A former New York registered investment advisor has been convicted in connection with a scheme to misappropriate more than $1 million from clients – and faces up to 30 years in prison.
Jeffrey Slothower, founder of Battery Private, targeted two clients from California that he had advised when he was employed by a previous firm and told them that he could beat returns without market risk. He said he would invest one victim’s money in bonds backed by homeowner’s association fees with an 8% return.
The investor wired more than $500K to Slothower and Battery Private, assured that his money would be held in the firm’s “capital reserves.” But instead of making the promised investment or holding the funds in his firm’s account, Slothower bought a $125,000 Mercedes Benz SUV, and paid membership dues at Long Island National Golf Club, a private East End country club. He paid what he said were quarterly dividends to the investor to cover his fraudulent activity.

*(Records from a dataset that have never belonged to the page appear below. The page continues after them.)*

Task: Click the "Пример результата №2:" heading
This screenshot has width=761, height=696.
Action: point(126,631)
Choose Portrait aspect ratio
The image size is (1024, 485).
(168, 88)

The victim’s spouse was then convinced to make an investment from money they controlled, again more than $500K was wired to Slothower and his firm.
Repeating the behavior seen with the first victim, Slothower did not invest or securely hold the funds, but paid the second victim a false dividend while using their money to pay tens of thousands of dollars in personal credit card debt traced to an approximately $6,500 Chanel purse, an approximately $13,000 Rolex watch, and more than $11,000 in Ralph Lauren clothing, among other things.
Both of the payments made by the victims were in 2017 with a further $84K paid in 2018 by the first victim, which was used to make false dividend payments to both victims and to pay golf club membership fees.